RE: Reading doctype-public and doctype-system from xsl:output

To validate against a DTD, you can always serialize/store the document using p:store into some temporary location and then use the p:load step with dtd-validate="true". Not the most elegant/efficient solution, but it should work:

 

...

<p:xslt>...</p:xslt>

<p:store href="foo.xml" doctype-public="..." doctype-system="..."/>

<p:load href="foo.xml" dtd-validate="true"/>

...

 

Regards,

Vojtech

 

--

Vojtech Toman

Principal Software Engineer

EMC Corporation

toman_vojtech@emc.com

http://developer.emc.com/xmltech

 

From: xproc-dev-request@w3.org [mailto:xproc-dev-request@w3.org] On Behalf Of Romain Deltour
Sent: Tuesday, June 15, 2010 10:39 AM
To: xproc-dev@w3.org
Subject: Re: Reading doctype-public and doctype-system from xsl:output

 

Thanks Philip. This is a good solution to access the doctype information.

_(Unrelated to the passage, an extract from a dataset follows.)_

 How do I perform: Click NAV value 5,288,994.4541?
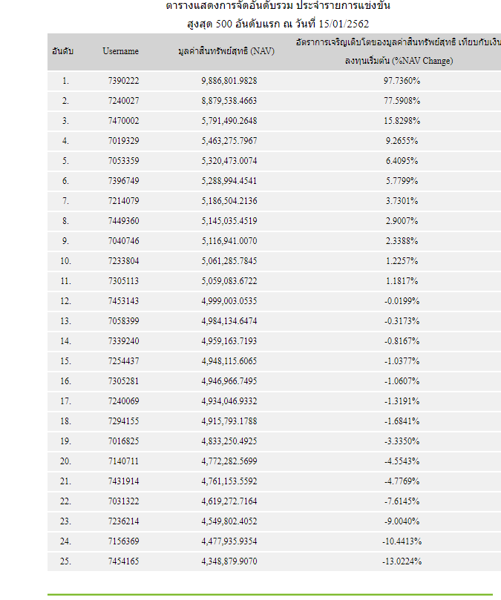click(229, 180)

Then to validate against a DTD I guess you would need either to call an external program using p:exec or to implement a custom p:validate-with-dtd step.

 

As for the 'stylesheet' port of p:xslt, as far as I understand the  is not accessible because it is an input port (you cannot pipe it to other steps.

 

Romain.

Le 15 juin 10 à 09:54, Philip Fennell a écrit :





Romain wrote:

 

> Also, note that the xsl:output element in you XSLT defines *serialization* options,

> which means that the XML infoset flowing through your pipeline won't retain this information

 

This is very true, but, you can get access to the system and public parts of the Doctype declared for the serialization of the XSLT Transform by 'introducing' the Transform as a normal XML document and then you can reference any parts of it you like - see below.

 

However, one thing I've discovered with XProc (Calabash and Calumet implementations) is that the 'stylesheet' port of p:xslt is not accessible. In the example below I wanted to use:

 

<p:with-option name="attribute-value" select="/xsl:transform/xsl:output/@doctype-system">
  <p:pipe port="stylesheet" step="transform"/>
</p:with-option>

 

Which would have been clearer and more concise than the work-around I've had to use. Maybe in XProc 1.1 we could have access to such ports.

 

 

 

<?xml version="1.0" encoding="UTF-8"?>
<p:declare-step 
    xmlns:c="http://www.w3.org/ns/xproc-step"
    xmlns:p="http://www.w3.org/ns/xproc" 
    xmlns:xsl="http://www.w3.org/1999/XSL/Transform"
    exclude-inline-prefixes="c p xsl"
    name="test"
    version="1.0">
<p:input port="source">
  <p:inline>
    <doc>Hello world!</doc>
    </p:inline>

</p:input>
<p:output port="result"/>

<p:identity name="stylesheet">
  <p:input port="source">
    <p:inline>
      <xsl:transform 
          xmlns:xsl="http://www.w3.org/1999/XSL/Transform"
          xmlns:xs="http://www.w3.org/2001/XMLSchema" 
          exclude-result-prefixes="xs"
          version="2.0">

        <xsl:output encoding="UTF-8" 
            doctype-public="-//NISO//DTD dtbook 2005-2//EN" 
            doctype-system="http://www.daisy.org/z3986/2005/dtbook-2005-2.dtd"
            indent="yes" media-type="application/xml" 
            method="xml"/>

        <xsl:template match="/*">
          <xsl:copy-of select="."/>
        </xsl:template>
      </xsl:transform>
    </p:inline>
  </p:input>
</p:identity>

<p:xslt name="transform">
  <p:input port="source">
    <p:pipe port="source" step="test"/>
  </p:input>
  <p:input port="stylesheet">
    <p:pipe port="result" step="stylesheet"/>
  </p:input>
  <p:input port="parameters">
    <p:empty/>
  </p:input>
</p:xslt>

  <p:wrap-sequence wrapper="job-bag"/>

  <p:add-attribute match="/*" attribute-name="public">
    <p:with-option name="attribute-value" select="/xsl:transform/xsl:output/@doctype-public">
      <p:pipe port="result" step="stylesheet"/>
    </p:with-option>
  </p:add-attribute>

  <p:add-attribute match="/*" attribute-name="system">
    <p:with-option name="attribute-value" select="/xsl:transform/xsl:output/@doctype-system">
      <p:pipe port="result" step="stylesheet"/>
    </p:with-option>
  </p:add-attribute>
</p:declare-step>

 

 

The result of this pipeline is:

 

<job-bag

    public="-//NISO//DTD dtbook 2005-2//EN"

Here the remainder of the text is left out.